“他?”谢明远的声音里带着冷意和质疑,“那个病恹恹的药罐子?站都站不稳,如何能嫁入皇家?到时候丢了谢家的脸,更可能惹怒六皇子!”
“父亲!”谢清鸿膝行几步,抓住父亲的衣角。
“正因为他身子差!洛云洲娶亲,为的是拉拢您,要的是谢家嫡长子这个名分!一个快死的正君,对他而言岂不正好?既全了联姻之名,又无需费心应付,甚至……甚至可能正中他下怀!反正谢清……大哥在府里也是苟延残喘,嫁过去,有皇子府的药材吊着命,说不定还能多活几日,也算他替谢家尽了最后一点用处!”
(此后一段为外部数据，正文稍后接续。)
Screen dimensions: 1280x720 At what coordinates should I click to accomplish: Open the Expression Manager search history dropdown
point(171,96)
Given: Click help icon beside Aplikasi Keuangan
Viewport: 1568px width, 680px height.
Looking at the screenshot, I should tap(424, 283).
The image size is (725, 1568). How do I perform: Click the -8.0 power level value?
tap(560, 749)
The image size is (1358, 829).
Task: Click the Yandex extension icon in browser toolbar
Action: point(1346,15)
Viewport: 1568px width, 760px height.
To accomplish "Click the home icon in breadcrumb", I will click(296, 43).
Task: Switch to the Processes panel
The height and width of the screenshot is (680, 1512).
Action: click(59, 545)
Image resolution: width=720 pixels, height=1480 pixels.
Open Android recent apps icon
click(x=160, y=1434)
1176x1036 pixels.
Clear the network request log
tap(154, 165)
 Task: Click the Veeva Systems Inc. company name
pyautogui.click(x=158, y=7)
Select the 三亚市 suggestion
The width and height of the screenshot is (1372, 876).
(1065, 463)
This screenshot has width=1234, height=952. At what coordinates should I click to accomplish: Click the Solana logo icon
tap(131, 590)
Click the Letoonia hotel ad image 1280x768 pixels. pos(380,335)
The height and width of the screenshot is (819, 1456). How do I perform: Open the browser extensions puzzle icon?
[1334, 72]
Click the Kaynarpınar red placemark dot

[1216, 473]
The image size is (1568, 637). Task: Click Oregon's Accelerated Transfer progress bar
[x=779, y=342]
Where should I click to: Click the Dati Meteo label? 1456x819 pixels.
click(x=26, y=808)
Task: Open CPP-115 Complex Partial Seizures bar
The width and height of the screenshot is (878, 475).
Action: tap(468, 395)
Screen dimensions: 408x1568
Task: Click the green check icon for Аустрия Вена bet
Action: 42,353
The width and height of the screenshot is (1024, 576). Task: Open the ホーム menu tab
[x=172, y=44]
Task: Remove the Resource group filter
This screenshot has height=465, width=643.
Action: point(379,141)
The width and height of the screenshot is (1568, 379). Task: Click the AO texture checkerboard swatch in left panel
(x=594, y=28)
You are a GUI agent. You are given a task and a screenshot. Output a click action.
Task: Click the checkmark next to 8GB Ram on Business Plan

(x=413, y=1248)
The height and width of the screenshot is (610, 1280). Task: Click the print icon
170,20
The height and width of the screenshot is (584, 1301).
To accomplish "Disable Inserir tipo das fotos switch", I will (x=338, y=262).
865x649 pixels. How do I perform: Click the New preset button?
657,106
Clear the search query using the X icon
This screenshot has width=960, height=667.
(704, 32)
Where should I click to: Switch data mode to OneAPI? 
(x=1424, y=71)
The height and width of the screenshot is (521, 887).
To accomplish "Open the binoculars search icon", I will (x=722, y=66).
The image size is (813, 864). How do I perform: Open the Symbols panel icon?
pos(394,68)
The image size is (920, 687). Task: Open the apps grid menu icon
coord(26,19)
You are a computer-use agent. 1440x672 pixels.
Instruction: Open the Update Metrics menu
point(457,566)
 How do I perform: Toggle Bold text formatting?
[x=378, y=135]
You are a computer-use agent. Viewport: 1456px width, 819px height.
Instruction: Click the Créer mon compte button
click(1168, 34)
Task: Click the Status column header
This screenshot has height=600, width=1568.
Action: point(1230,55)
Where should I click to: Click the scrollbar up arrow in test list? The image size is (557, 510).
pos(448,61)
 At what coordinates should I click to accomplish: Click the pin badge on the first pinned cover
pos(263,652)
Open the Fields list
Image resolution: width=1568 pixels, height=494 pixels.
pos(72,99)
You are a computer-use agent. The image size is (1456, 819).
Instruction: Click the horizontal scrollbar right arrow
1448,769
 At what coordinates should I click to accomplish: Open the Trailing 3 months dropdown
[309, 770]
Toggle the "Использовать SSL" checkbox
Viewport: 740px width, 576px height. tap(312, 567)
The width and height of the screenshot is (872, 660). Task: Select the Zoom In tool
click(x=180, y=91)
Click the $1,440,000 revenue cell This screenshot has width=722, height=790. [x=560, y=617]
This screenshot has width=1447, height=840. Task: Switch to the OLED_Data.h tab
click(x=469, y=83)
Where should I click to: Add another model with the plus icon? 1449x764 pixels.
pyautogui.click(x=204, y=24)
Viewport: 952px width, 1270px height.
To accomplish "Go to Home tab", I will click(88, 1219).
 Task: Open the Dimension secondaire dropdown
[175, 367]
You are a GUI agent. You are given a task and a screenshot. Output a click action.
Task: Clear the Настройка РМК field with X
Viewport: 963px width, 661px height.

这番话句句诛心,字字薄凉,却恰恰说中了谢明远内心的考量。
谢明远沉默着,脸色阴沉不定。
厅内只剩下柳氏低低的啜泣和谢清鸿急促的呼吸声。
半晌,谢明远缓缓坐回主位,指节无意识地敲击着扶手。
“圣旨,确实未指名。清澜……虽然身子差,到底占着长子的名分。”
“相爷,您的意思是……”柳氏屏住呼吸。
谢明远没有看她,而是转向门外,高声道:“谢忠!”
管家谢忠应声而入,垂手侍立。
“去!”谢明远声音里带着明显的轻视,“把那个病……把少爷带过来。”
谢忠心头一凛,那西北小院,相爷怕是十年都未曾踏足过了。但他不敢多言,躬身退了出去。
“是!”
厅内重新陷入寂静,谢清鸿眼中燃起希望,紧紧依偎在母亲身边。
咳血残烛
谢清澜蜷在薄薄的被褥里,窗外的寒风从破旧的窗纸缝隙中钻进来,吹得桌上那盏残烛摇曳不定。
他睡得极不安稳,眉头紧锁,额上沁出细密的冷汗。
相府的西北院,早已年久失修,墙皮剥落,梁柱蛀蚀。
这屋子冬日如冰窖,夏日似蒸笼,唯有他这个不受宠的大儿子被安置在此。
府中上下,谁不知谢相爷最厌弃这个体弱多病的儿子,连带着下人也敢克扣欺辱。
“呃……”
睡梦中,谢清澜忽然闷哼一声,腹部一阵剧烈的抽痛将他从浅眠中拽出。
他猛地睁眼,那双原本清亮的眸子此刻因疼痛而蒙上一层水雾。他下意识地按住上腹,整个人蜷缩如虾,冷汗瞬间浸透了单薄的寝衣。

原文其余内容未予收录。